Cuando llegamos de nuevo a los sofás, él no nos indicó que nos sentáramos con su amable ademán, sino que permaneció de pie en medio de la sala. Me di cuenta de que, si no me había equivocado en todos mis cálculos, él mismo tendría unos ochenta y ocho años. Apenas daba crédito. Estaba frente a nosotros, elegante, erguido, su piel tersa de color rojo oscuro, su pelo blanco grueso y peinado hacia atrás con esmero, su traje negro de corte atípico bien planchado, un hombre que se conservaba a la perfección, como si se hubiese tropezado con el regalo de la vida eterna y se hubiese cansado cortésmente hasta de eso.

—Ahora me siento cansado —anunció, aunque tenía aspecto de poderse pasar el día entero ahí plantado.

—Ha sido usted muy amable —le dije al punto—. Le ruego que me disculpe por pedirle una última cosa. Con su permiso, me gustaría escribir a Henri Robinson para pedirle más información sobre la obra de Béatrice de Clerval. ¿Hay alguna dirección que no tenga inconveniente en darme?

—Por supuesto —contestó, cruzando los brazos, el primer signo de impaciencia que había visto en él—. Ahora le consigo los datos. —Se volvió y salió de la sala, y le oímos llamar a alguien en voz baja y controlada. Al cabo de un momento regresó con una vieja libreta de direcciones, encuadernada en cuero, y el hombre que nos había traído la bandeja con las bebidas. Hubo una pequeña negociación entre ellos y el hombre anotó algo para mí mientras Caillet observaba.

Les di las gracias a ambos; era una dirección de París con un número de apartamento. Caillet la repasó leyendo por encima de mi hombro.

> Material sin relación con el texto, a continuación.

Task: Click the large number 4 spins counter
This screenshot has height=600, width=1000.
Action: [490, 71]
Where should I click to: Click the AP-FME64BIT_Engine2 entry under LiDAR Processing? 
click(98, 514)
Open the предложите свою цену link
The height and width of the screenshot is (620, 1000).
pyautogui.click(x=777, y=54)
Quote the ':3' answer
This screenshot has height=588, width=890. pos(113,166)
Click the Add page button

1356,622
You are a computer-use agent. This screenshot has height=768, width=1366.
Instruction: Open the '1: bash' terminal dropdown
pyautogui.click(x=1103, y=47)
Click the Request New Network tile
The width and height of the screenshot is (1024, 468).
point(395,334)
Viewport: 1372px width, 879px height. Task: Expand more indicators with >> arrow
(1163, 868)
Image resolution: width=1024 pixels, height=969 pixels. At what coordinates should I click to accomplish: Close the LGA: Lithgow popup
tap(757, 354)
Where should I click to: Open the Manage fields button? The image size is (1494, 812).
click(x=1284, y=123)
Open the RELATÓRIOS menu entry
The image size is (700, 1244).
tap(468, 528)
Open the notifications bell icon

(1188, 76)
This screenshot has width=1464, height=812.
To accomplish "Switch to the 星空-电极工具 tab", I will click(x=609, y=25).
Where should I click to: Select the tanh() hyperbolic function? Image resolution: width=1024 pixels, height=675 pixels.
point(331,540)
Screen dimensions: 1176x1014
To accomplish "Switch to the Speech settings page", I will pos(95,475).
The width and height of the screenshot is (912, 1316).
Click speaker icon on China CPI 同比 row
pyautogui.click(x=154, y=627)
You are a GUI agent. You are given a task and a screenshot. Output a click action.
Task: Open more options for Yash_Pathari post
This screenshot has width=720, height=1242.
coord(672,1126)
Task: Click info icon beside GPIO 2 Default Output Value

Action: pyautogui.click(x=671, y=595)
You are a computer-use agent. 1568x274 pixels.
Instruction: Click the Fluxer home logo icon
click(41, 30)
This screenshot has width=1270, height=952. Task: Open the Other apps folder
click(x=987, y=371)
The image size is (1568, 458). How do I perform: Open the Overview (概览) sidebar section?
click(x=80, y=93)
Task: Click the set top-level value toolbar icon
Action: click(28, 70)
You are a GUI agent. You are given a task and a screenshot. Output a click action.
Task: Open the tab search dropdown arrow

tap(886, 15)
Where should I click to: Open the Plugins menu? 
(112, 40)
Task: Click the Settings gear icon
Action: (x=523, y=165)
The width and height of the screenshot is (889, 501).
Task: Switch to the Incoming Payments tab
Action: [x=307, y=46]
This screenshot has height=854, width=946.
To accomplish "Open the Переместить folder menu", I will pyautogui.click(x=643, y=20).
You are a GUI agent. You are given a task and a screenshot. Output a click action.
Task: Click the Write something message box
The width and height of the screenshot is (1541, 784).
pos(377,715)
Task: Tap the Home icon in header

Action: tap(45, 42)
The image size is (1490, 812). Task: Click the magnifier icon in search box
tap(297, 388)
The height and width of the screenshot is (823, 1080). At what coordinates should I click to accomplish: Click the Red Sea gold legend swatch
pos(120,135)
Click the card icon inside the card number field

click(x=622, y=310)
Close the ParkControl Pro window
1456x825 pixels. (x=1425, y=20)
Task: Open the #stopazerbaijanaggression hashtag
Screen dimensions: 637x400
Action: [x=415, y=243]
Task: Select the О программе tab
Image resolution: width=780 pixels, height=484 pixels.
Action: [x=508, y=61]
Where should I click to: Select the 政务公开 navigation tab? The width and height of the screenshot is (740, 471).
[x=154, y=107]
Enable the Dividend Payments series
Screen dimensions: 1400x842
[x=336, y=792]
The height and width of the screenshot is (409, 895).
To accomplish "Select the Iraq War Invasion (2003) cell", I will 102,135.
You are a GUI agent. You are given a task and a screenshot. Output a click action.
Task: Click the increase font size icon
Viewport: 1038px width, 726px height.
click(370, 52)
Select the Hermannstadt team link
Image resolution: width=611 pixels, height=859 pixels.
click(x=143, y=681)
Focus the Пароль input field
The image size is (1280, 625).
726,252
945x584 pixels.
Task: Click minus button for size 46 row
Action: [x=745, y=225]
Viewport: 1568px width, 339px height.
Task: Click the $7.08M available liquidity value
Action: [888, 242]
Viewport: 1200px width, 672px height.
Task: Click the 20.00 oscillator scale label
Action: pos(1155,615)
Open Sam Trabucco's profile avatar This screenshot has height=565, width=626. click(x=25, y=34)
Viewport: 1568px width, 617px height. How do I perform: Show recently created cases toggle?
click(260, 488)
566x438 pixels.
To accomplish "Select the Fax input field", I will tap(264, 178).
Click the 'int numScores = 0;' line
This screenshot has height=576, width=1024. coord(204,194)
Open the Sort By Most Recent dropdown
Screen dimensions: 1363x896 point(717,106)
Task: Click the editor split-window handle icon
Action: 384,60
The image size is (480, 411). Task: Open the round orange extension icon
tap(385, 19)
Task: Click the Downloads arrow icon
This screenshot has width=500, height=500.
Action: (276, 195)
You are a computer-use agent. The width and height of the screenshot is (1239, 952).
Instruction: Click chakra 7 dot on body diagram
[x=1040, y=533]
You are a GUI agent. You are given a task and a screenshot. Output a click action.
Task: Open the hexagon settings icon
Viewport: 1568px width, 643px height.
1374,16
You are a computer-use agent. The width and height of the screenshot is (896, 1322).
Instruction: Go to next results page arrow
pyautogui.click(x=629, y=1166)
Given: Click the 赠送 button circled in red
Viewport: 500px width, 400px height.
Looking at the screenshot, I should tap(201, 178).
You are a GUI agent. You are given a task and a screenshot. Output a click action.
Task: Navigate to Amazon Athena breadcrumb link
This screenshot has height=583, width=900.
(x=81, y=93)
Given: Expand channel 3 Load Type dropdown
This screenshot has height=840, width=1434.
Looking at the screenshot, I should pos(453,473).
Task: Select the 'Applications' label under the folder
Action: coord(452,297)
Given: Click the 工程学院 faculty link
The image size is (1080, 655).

—Dele muchos recuerdos de mi parte… de un viejo francés a otro. —Entonces sonrió, como si estuviese evocando un recuerdo desde la distancia, y lamenté haberle pedido un favor tan personal.

Se dirigió a Mary:

—Adiós, querida. Es un placer volver a ver a una mujer hermosa. —Ella le dio la mano y él la besó respetuosamente, sin emoción—. Adiós, mon ami. —Nos dimos la mano; su apretón fue fuerte y seco, como el anterior—. Es probable que no volvamos a vernos, pero le deseo toda la suerte del mundo en su investigación.

Nos acompañó en silencio hasta la puerta principal y la sostuvo abierta; ahora no había ni rastro del criado.

—Adiós, adiós —repitió, pero en voz tan baja que apenas pudimos oírle. Me volví desde el camino y me despedí con la mano; estaba enmarcado por sus rosas y buganvillas, increíblemente erguido, atractivo, embalsamado, solo. Mary se despidió también y sacudió la cabeza sin hablar. Él no nos devolvió el saludo.

Aquella noche, mientras hacíamos el amor por segunda vez en nuestra relación (adentrándonos con más seguridad en la corriente; de la noche a la mañana nos habíamos convertido en antiguos amantes) descubrí que las lágrimas habían humedecido las mejillas de Mary.

—¿Qué te ocurre, mi amor?

—Es… por lo de hoy.

—¿Por Caillet? —supuse.

—Por Henri Robinson —dijo ella—. Por haber cuidado durante tantos años de la anciana que amaba. —Y me acarició el hombro con la mano.